3En tant qu’adaptation, la série soulève de nombreux questionnements éthiques, par exemple liés à l’adaptation de la dimension épistolaire, colonne vertébrale du roman qui consiste essentiellement en une suite chronologique de lettres écrites par Chris (et plus rarement Sylvère) à destination de Dick. Les lettres sont très présentes dans la série, tant esthétiquement que narrativement, puisqu’on y voit Chris écrire les lettres, les lire, les relire, les exposer, puis les déposer chez Dick (fig. 1).
Figure 1. Photogramme extrait de I Love Dick (S01E06) représentant Chris affichant les lettres écrites à Dick dans les rues de Marfa.
4La série intègre également de nombreux intertitres en lettres blanches sur fond rouge, lus par Chris, qui sont, pour la plupart, des extraits directs du roman (fig. 2). Le même procédé graphique est utilisé pour les génériques des différents épisodes.
Figure 2. Photogramme extrait du pilote de I Love Dick (S01E01) figurant des intertitres en grandes lettres blanches majuscules, sur un fond rouge occupant tout l’écran.
- 2 Brian McFarlane, Novel to Film: An Introduction to the Theory of Adaptation, Oxford, Clarendon Pres (...)

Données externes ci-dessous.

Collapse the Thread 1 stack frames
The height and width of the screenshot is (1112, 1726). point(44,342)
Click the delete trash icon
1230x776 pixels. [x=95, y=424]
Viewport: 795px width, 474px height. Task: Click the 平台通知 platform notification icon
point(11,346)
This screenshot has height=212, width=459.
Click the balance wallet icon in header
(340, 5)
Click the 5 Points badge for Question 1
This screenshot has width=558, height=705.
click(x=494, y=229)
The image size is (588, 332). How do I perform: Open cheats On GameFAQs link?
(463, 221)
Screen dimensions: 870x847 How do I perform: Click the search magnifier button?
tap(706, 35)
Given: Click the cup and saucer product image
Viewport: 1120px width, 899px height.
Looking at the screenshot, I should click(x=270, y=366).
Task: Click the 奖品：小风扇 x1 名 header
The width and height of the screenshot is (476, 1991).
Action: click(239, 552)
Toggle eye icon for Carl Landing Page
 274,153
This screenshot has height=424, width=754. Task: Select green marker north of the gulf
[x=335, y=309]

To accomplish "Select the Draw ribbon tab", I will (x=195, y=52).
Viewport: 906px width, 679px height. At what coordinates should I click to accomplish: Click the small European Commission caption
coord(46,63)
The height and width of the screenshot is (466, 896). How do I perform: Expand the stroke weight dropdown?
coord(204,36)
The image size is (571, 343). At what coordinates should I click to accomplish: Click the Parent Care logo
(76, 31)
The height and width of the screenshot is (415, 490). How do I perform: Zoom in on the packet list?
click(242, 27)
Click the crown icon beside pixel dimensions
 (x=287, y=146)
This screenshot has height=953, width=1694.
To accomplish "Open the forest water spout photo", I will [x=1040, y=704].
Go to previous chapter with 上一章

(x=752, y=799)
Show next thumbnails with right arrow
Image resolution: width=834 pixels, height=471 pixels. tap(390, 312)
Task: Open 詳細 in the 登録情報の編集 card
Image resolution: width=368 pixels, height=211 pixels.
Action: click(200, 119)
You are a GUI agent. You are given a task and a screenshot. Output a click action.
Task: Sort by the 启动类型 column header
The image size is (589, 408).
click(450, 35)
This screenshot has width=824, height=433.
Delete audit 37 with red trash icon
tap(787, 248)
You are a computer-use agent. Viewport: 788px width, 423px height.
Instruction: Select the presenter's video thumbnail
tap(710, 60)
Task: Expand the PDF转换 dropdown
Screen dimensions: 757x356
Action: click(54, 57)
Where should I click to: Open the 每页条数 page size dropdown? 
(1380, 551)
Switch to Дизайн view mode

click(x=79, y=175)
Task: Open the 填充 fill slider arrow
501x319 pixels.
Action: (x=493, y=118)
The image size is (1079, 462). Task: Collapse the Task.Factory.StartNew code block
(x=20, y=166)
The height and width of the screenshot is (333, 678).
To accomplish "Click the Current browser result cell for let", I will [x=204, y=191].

5Sans être strictement fidèle – ce qu’on ne saurait reprocher à la série, de nombreux auteurs ayant bien montré la dimension chimérique de la notion, à la fois problématique et réductrice, de « fidélité » en matière d’adaptation2 –, on peut considérer ce choix formel comme respectueux, au sens où il constitue une allusion – un hommage ? – aux codes graphiques de l’autrice du roman, sorte d’incorporation transtextuelle de son univers esthétique. Ce type de lettrage majuscule, imposant, est en effet un motif déjà utilisé par Chris Kraus dans une vidéo expérimentale de 1996, Gravity & Grace, que l’autrice évoque d’ailleurs à plusieurs reprises dans le roman I Love Dick.
- 3 Thomas Leitch, « The Ethics of Infidelity », in Adaptation Studies: New Approaches, éd. Christa Alb (...)
- 4 Linda Hutcheon, A Theory of Adaptation, New York / Londres, Routledge, 2006.
6L’objet de cet article n’est toutefois pas l’éthique de l’adaptation, que Thomas Leitch décorrèle de la notion de fidélité et resitue dans le rapport entre l’adaptation et son public plus qu’entre l’adaptation et le texte original3, mais l’éthique féministe de l’adaptation, que l’on pourrait définir, dans le prolongement de Leitch, comme une volonté morale de placer au premier plan le respect des enjeux féministes du texte original, au regard du contexte contemporain en termes de rapports sociaux de genre. Le roman de Chris Kraus, s’il a reçu une réception mitigée lors de sa sortie, est aujourd’hui perçu par certains et certaines comme une œuvre culte de la littérature féministe étatsunienne, notamment parce qu’il offre un regard féminin décomplexé sur le désir féminin en couple hétérosexuel ; en témoigne le double-sens du titre, à la fois déclaration amoureuse (« I Love Dick ») et revendication sexuelle (« I Love Dick »). La série produite par Amazon, elle, a été décriée par plusieurs critiques, pas uniquement parce que les adaptations audiovisuelles de texte littéraire sont toujours perçues de manière inférieure4. Il est notamment reproché à Joey Soloway d’avoir accordé bien plus de place à Dick qu’à Chris. Alors : la série I Love Dick constitue-t-elle une adaptation éthique, sur le plan féministe, du roman de Chris Kraus ? L’analyse sera ici déployée en deux temps : d’abord, en nuançant la place accordée au personnage de Dick, et surtout à ce que son érection comme protagoniste permet comme discours féministe. Ensuite, en arguant que la fragmentation de Chris en plusieurs personnages féminins apparemment secondaires (qui n’existent pas dans le roman) n’est pas à lire comme un effacement de Chris, mais comme l’occasion d’une réactualisation du discours féministe.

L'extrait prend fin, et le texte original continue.